I remember a song from my small town church years ago which repeated the refrain, “In His time, in His time…” I didn’t realize at the ripe old age of 12 what it meant to wait for His time.
Last week, a magazine published a kind article about me and my blog as well as how I speak and write in addition to practicing law. The words of that song flashed in neon across my mind as I stood reading the article. You see, I’d reached out to that same magazine in 2013 as my book was about to release hoping they’d write a review of the book. Thanks, but no thanks, I heard back. We plan our articles a year in advance. We’ll make a note in our files about the book.
And that was that.
Until this past year when one of the editors booked me to speak at an event she was organizing. Afterward, she suggested the magazine profile me. This was far more than I could have asked or imagined, three years ago this month. The article featured so much more about who I am and why I write.
My original God’s timing story is the one of our years of infertility. Little did we know at the time that God was saving us from heartache. A tumor had taken up residence in my uterus which would have crushed any embryo who attached. I could never have asked or imagined a tumor would be removed, and the very next year, to the month of the tumor removal, we welcomed the triplets into our home.

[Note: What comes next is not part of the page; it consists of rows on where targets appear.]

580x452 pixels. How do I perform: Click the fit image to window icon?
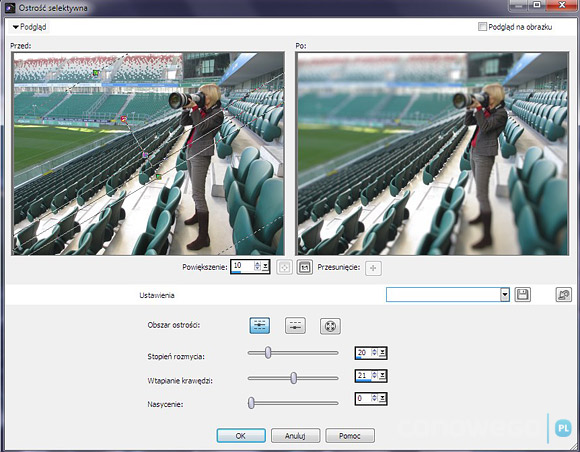click(x=284, y=267)
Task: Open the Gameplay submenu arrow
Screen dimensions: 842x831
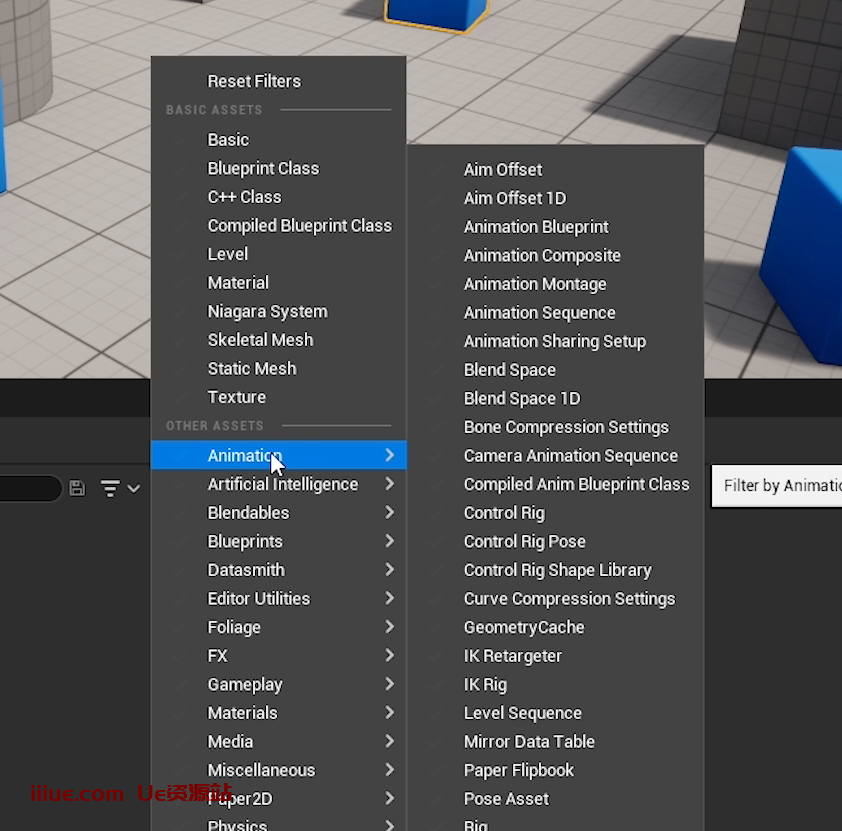Action: (389, 684)
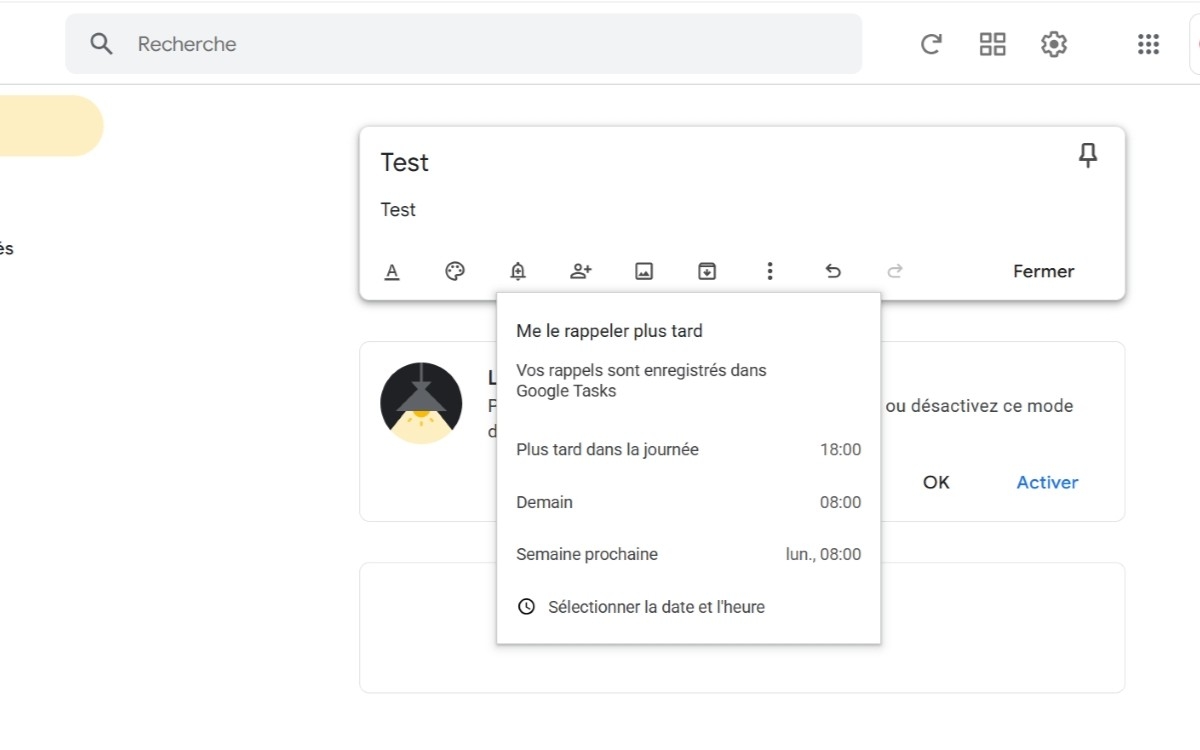Viewport: 1200px width, 750px height.
Task: Choose 'Semaine prochaine' as reminder time
Action: coord(688,554)
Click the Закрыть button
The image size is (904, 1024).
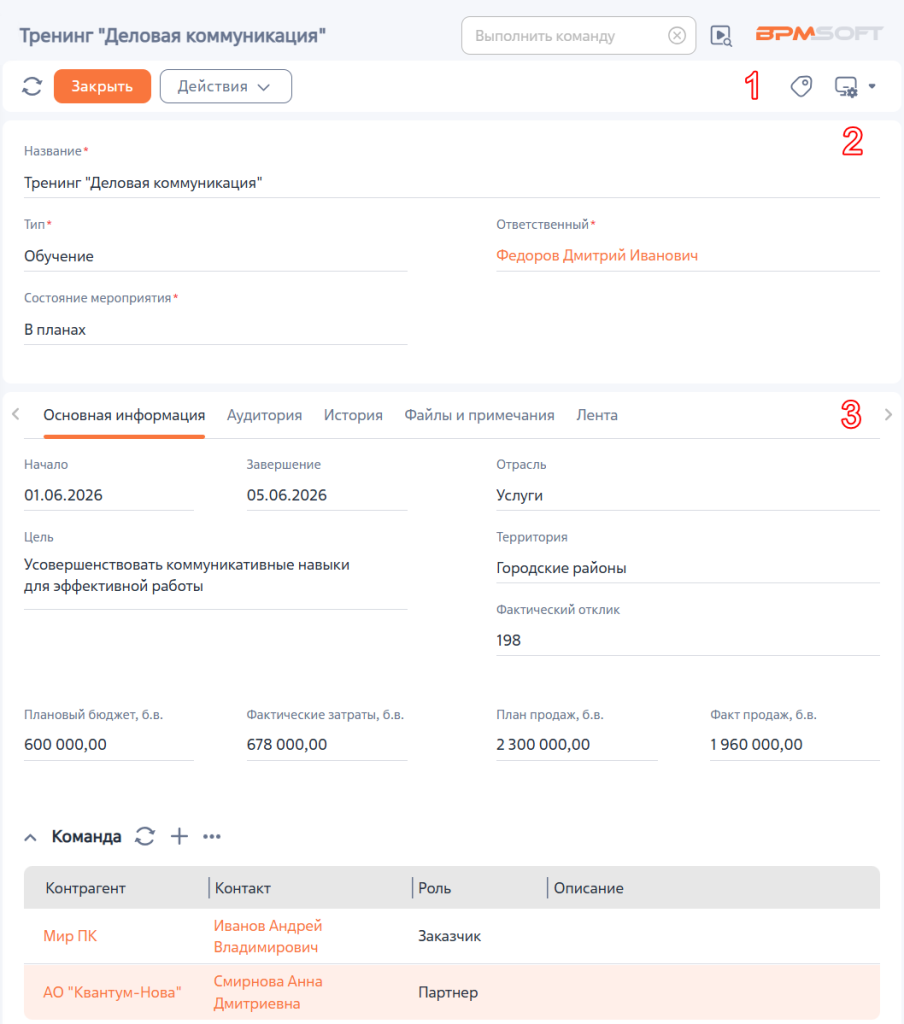103,86
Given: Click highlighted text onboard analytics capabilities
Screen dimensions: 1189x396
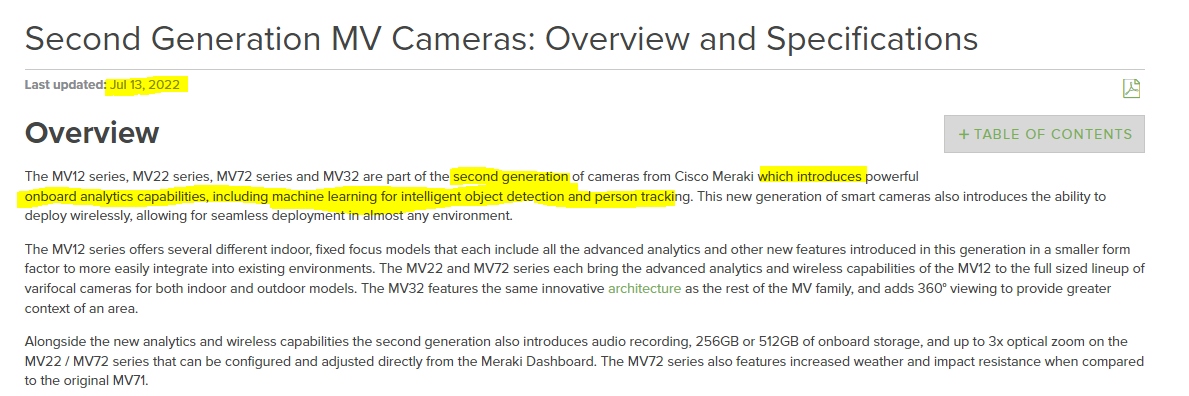Looking at the screenshot, I should click(116, 197).
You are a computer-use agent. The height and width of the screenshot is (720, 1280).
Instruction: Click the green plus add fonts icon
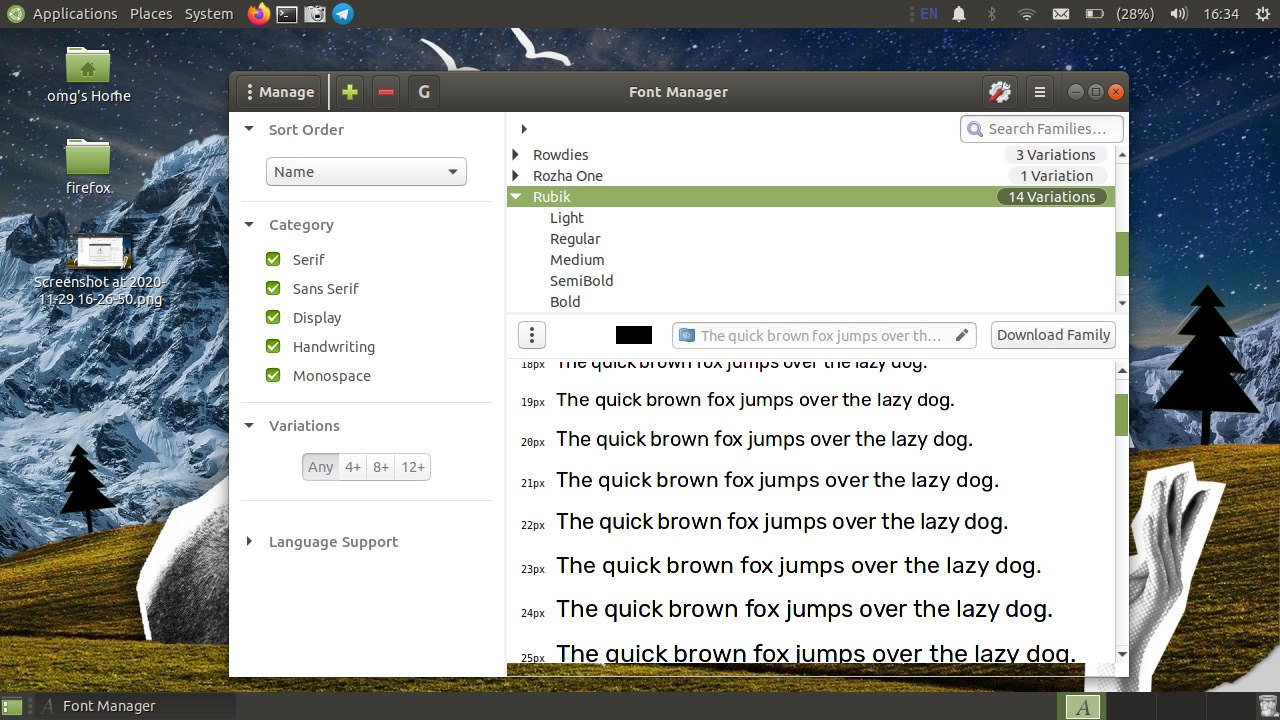coord(349,92)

It’s happened over and over again I’m certain, but I’m recognizing it all the time now. These past two years are a series of examples of His timing. From the small to the large. From professional miracles to events in my family.
The summer of my book release, I tried and tried to find speaking engagements. Every request I made went unreturned or uninterested. When I stopped, He started. Every single speaking engagement I have accepted, over 20 in each 2014 and 2015, came through no work or connection of my own. I will get a random call, email, or LinkedIn request. Each God-selected and God-timed.
This year, God helped me move from a season of accepting requests out of a fear of scarcity (if I say no, I’ll never be asked again) to making decisions confident in His security and provision (if I say no, He keeps providing, and if the requests dry up, I’m okay with what He has next).
His timing.
He works things out, down to the smallest detail, but only In His Time.
Just last month, my faith was tested yet again. (One of my dreaming sisters says each test we pass takes us to new level in our faith and the tests only become more challenging.) I had been assigned a work trip in a remote destination for a week. I didn’t mind the trip, but it was moved to the week before the triplets seventh birthday. If flights and weather cooperated, I would arrive Friday night hours before little bit’s birthday party on Saturday and the boys birthday party (at home) on Sunday. I prayed and quoted scripture and said I had the faith of a mustard seed. Surely He could change Air Canada’s travel policy so I wouldn’t have to go.
Nothing. I gave up. Moved forward as if I would go on the trip and trust His hand to get me home in time. That week, He sat me next to the very two people who put someone else on the trip and enabled me to cancel my trip.
His timing.
From breaking up to losing a job to moving to a new city to infertility to self-doubt and insecurity, I can see Him weaving purpose in every setback and failure and delay now.
I did not see it then.
But I see it now.
And I just pray, every day, He will keep my eyes on today. I pray He will keep me from seeing what is to come. I pray He will allow my future to stay unknown (a particularly painful prayer for a control freak). He has shown me over and over when I take my hands off the wheel, He steers me in the best direction. I may encounter delays, storms, and darkness, but when I arrive safely to shore, in His time, it’s always worth the wait.
Now to him who is able to do immeasurably more than all we ask or imagine, according to his power that is at work within us, to Him be the glory for ever and ever. Ephesians 3:20
Shared by: Gindi Vincent
This is so encouraging. Thank you!!! And yay!!!!
Thank you Nichole.
I so needed to hear this today. I have been going through health problems for years now. Thyroid problems. it seems just when I think things will get better they go backwards. It is also a huge financial drain. Doctors, test and meds. It can make it hard to trust and see Gods plan and timing at times even though I know he is in control and I do trust him. Thank you so much for sharing this. I really believe God is trying to teach me he is control and to let it go.
Oh that is so hard Laura – I’m so sorry. It doesn’t make it any easier when you are going through the hard, but you will get to the other side. Praying for provision and healing.
Pregnant, uncomfortable, and can’t get back to sleep after two middle-of-the-night potty breaks…was tired of laying here and looked at my phone. In this time of major change, some financial planning difficulties, and tons of questions, fears, and doubts, oh how I need this. Being up in the middle of the night, even when all you want to do is sleep, can be a recipe for mind racing. I need to be reminded that He really does have us(me) securely in the palm of His hand, and He will perfect that which concerns me. Thank you for sharing your story!
Oh have I been there – praying you find peace in the middle of the night and are reminded He has a specific purpose for you.
Such wonderful encouragement as I too am waiting on His time and not mine!! Thank you for sharing!!
Blessings,
Stacey
Thank you Stacey, it can be hard so hang in there.
Thank you for your timely words. I too am waiting on His clock not mine!
It’s hard Marianne, but always worth it in the end!